ASSIGNED TASK. All lines from the first one in the listing below to the one holding "Select radio button", inclusive, are to be copied exactly.

###

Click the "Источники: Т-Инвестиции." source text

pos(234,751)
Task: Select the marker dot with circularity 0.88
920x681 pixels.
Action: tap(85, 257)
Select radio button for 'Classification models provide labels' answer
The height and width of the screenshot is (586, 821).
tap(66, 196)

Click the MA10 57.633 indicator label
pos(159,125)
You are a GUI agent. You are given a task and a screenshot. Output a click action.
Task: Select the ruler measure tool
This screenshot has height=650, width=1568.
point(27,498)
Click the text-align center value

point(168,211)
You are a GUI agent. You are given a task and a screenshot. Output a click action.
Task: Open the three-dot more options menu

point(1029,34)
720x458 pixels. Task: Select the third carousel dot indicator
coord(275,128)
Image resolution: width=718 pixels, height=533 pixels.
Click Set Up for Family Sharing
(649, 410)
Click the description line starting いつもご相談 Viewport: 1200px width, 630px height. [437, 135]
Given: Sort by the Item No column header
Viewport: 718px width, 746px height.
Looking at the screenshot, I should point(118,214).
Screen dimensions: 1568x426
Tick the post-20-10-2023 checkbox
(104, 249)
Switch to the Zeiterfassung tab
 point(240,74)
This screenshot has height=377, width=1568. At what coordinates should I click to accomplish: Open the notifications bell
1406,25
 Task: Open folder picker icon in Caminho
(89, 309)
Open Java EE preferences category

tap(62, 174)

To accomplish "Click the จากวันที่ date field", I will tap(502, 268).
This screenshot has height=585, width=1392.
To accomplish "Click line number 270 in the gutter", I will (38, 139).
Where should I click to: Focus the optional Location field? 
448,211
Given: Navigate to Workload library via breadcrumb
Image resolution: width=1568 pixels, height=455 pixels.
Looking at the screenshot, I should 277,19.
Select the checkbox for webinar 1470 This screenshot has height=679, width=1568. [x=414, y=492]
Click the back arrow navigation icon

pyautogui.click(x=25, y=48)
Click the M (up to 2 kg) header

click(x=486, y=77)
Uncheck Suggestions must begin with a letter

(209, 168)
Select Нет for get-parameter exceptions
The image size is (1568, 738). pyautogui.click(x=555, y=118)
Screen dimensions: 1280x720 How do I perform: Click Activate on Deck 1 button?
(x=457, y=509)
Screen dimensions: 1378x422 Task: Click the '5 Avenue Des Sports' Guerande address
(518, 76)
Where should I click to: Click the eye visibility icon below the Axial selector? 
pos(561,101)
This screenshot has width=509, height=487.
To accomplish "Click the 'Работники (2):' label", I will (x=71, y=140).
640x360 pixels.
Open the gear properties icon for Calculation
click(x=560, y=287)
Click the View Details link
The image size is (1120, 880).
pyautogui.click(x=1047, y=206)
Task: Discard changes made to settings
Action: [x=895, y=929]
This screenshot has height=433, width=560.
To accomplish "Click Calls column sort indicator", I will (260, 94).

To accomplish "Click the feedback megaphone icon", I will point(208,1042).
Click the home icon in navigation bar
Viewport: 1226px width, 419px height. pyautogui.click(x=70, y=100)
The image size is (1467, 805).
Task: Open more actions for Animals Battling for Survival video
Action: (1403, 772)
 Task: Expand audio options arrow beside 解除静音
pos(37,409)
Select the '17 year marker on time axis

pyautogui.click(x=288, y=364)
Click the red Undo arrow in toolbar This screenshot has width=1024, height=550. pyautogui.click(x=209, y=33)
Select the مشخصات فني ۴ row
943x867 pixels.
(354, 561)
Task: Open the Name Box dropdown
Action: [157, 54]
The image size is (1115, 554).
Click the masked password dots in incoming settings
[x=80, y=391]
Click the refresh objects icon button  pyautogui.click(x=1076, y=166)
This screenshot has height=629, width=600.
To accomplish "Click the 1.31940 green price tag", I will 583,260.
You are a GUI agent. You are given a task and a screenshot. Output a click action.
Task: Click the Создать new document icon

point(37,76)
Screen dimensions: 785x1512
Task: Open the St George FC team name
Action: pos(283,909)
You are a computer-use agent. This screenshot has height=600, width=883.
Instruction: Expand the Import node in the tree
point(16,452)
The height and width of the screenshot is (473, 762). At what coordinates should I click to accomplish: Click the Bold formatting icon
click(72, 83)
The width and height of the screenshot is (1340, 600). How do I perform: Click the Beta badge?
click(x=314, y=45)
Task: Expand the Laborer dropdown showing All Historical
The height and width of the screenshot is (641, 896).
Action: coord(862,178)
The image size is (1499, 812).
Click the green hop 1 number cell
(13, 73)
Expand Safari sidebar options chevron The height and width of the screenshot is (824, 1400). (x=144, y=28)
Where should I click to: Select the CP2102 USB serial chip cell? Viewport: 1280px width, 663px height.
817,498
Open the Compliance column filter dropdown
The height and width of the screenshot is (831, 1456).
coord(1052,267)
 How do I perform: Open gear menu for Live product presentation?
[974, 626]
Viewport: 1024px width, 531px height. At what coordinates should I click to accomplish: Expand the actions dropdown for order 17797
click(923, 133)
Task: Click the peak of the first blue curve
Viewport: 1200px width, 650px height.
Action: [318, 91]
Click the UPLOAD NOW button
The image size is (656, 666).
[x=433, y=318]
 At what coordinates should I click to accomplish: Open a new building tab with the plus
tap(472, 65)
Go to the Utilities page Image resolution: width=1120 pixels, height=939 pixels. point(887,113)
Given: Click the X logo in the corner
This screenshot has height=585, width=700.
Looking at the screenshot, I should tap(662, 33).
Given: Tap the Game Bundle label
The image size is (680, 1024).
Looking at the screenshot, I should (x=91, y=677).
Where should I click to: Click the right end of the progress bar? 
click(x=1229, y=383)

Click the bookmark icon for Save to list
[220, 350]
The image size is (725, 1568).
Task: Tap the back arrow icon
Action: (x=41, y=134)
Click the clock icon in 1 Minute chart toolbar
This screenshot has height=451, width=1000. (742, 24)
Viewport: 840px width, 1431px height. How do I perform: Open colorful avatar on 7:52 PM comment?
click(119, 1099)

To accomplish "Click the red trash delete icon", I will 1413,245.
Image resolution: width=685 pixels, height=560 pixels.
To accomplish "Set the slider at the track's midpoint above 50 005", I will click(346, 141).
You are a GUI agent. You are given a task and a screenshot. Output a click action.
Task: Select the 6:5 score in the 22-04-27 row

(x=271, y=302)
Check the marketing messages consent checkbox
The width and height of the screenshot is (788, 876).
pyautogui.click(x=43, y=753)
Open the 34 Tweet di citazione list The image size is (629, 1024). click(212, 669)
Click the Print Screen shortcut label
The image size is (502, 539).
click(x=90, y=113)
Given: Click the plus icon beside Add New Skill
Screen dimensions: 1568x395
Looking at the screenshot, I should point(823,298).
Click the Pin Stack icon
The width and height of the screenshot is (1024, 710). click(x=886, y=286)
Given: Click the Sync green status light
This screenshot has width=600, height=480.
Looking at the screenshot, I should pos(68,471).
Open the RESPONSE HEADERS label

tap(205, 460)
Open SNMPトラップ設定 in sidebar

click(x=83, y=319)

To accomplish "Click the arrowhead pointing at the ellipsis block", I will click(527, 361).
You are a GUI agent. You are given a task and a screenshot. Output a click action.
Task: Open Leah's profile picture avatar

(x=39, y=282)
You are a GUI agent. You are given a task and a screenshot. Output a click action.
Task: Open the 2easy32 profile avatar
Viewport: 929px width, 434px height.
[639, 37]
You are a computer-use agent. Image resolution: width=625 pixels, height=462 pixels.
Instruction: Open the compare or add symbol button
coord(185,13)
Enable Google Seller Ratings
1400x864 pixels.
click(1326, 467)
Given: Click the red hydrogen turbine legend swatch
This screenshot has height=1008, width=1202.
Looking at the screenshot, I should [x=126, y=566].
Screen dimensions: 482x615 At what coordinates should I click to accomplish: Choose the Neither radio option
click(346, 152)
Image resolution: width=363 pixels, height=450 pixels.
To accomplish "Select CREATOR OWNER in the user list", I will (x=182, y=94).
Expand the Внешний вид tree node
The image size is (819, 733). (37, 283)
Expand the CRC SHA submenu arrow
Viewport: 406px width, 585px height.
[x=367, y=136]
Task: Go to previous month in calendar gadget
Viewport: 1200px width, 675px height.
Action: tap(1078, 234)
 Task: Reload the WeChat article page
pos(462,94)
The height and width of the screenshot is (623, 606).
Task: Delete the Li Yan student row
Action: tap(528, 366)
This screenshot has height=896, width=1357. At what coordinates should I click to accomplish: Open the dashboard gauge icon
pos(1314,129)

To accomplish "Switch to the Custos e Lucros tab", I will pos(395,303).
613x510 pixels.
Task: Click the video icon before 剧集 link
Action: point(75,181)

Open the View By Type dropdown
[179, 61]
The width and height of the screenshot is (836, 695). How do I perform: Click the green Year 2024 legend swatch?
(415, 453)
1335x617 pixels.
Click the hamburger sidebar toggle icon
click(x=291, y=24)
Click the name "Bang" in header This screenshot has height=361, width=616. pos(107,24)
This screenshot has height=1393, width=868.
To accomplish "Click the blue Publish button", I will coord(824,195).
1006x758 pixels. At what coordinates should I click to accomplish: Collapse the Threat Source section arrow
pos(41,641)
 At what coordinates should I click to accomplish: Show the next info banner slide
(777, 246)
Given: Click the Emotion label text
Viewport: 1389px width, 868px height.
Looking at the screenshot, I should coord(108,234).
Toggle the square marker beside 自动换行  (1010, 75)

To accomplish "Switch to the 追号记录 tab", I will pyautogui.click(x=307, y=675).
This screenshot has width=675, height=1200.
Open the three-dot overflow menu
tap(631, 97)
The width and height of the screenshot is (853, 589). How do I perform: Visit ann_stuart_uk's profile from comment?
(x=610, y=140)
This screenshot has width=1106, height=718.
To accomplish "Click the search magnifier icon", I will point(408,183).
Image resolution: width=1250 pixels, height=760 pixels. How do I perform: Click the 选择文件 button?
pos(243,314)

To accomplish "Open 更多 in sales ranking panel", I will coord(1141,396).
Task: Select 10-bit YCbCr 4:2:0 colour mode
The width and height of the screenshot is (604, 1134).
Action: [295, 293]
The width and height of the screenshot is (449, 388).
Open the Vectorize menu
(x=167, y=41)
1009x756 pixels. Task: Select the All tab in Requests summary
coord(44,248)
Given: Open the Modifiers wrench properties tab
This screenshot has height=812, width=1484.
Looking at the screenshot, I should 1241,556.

###

WRITTEN RESPONSE.
Click the "Источники: Т-Инвестиции." source text

pos(234,751)
Task: Select the marker dot with circularity 0.88
920x681 pixels.
Action: tap(85, 257)
Select radio button for 'Classification models provide labels' answer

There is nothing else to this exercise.